REASONS RMD FAILURES ARE COMMON
- Incomplete and/or inaccurate date of birth data result in an employer not knowing that a participant has attained age 70½
- Employers are unable to locate terminated vested participants who have attained age 70½
- Employer was not notified of a terminated vested participant’s death and death benefit was not paid timely
- Active participant over age 70½ was a 5% owner but employer was not clear on RMD rules
WHAT TO DO IF YOUR PLAN HAS A RMD FAILURE
Missed RMDs should be corrected as soon as possible. The Voluntary Correction Program provides a procedure allowing plan sponsors to pay a fee and receive IRS approval for correction of plan failures at any time before an audit. As part of the VCP filing for RMD failures, the plan sponsor is also able to request a waiver of the participant/beneficiary federal excise tax. The following is a summary of what a plan sponsor needs to do to correct the missing payments:
- Determine the affected participants and the missed RMD amounts with interest to the correction date.

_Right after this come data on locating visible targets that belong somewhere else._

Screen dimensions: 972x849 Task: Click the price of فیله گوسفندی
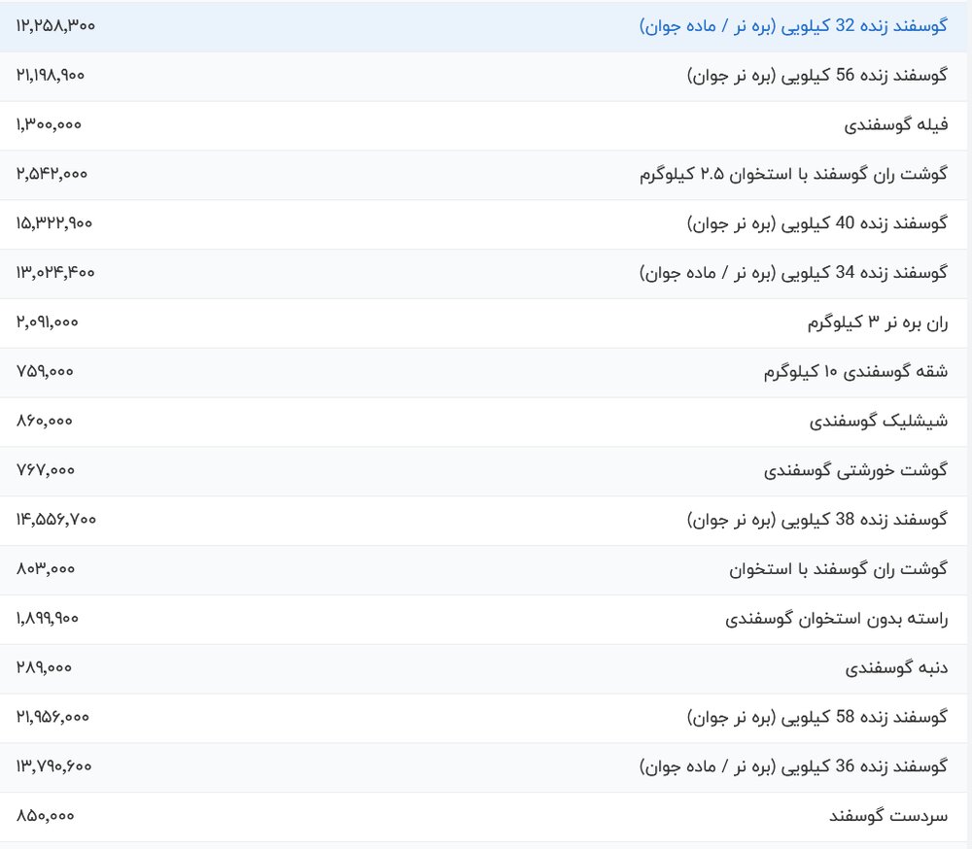point(49,125)
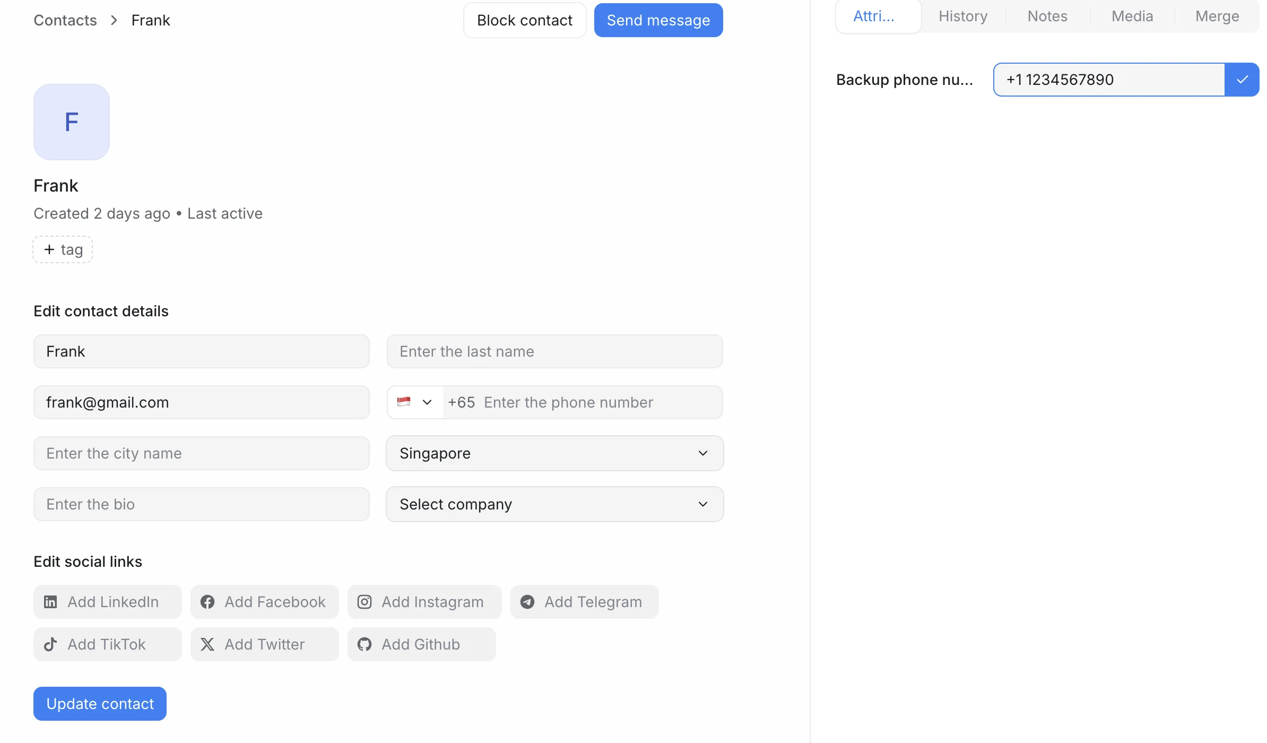Click the Github icon in social links
The width and height of the screenshot is (1267, 743).
[365, 644]
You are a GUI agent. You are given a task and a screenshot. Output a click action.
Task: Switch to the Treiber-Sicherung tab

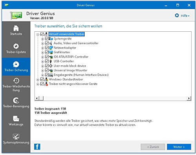[x=16, y=67]
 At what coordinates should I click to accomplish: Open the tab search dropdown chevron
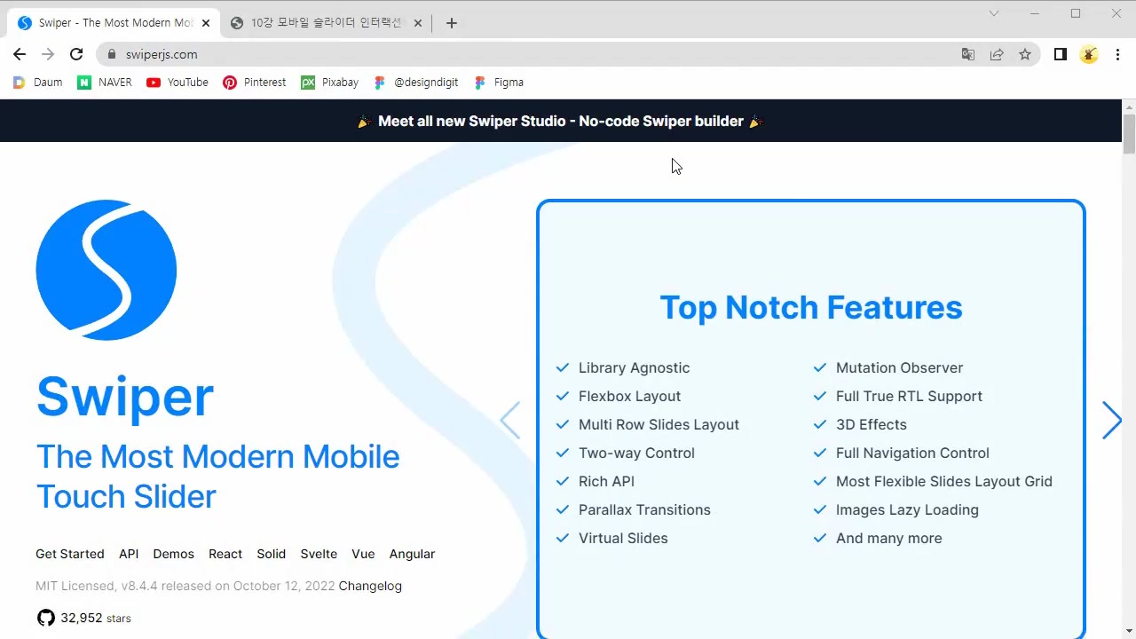[x=994, y=13]
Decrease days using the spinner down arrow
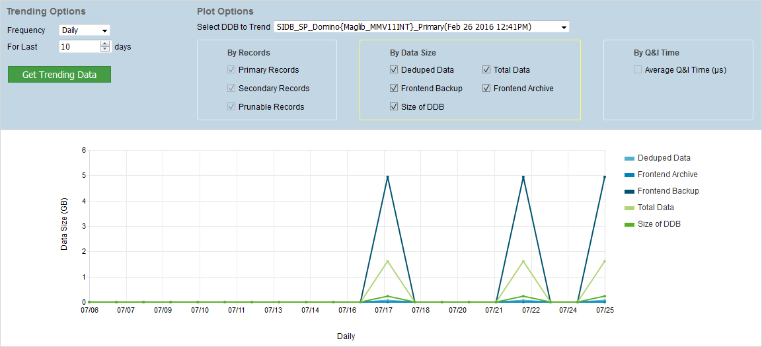 pos(105,50)
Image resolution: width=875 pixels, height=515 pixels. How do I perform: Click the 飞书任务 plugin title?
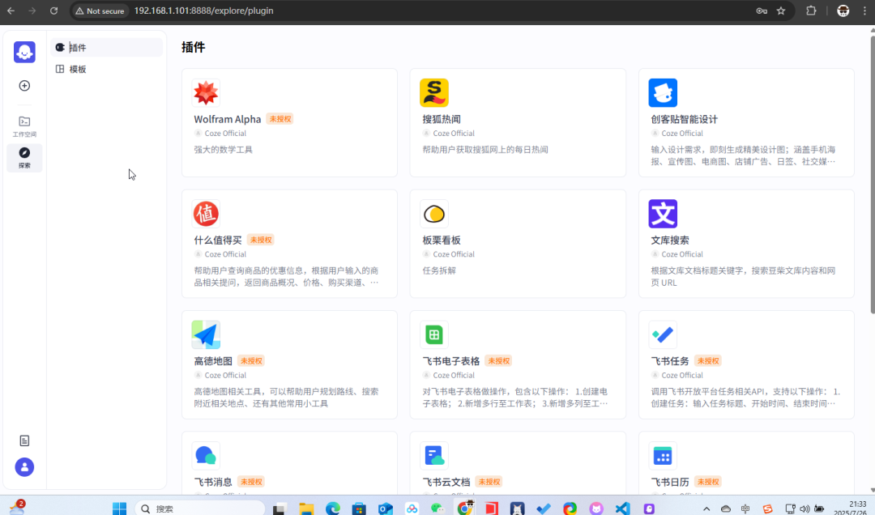coord(670,361)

- Determine who will submit the VCP filing. Beginning in 2019, plan sponsors are now able to authorize an attorney, CPA or actuary to sign and submit on their behalf.
- Authorize payments to affected participants as soon as administratively possible.
NEW ELECTRONIC FILING REQUIREMENT FOR VCP SUBMISSION
Beginning April 1, 2019, all VCP submissions must be made electronically using Pay.gov.
- After creating an account on Pay.gov, plan sponsors will be able to complete and sign forms electronically and upload a PDF of any required attachments and documents.
- The user fee is paid through the electronic payment method options on Pay.gov.
BE PROACTIVE IN PREVENTING RMD FAILURES
- Maintain accurate data for all plan participants, including marital status and beneficiary information, to help ensure benefits are paid timely.
- Make it part of your annual data process to monitor participants who are nearing age 70 and attempt to update contact information BEFORE their RBD.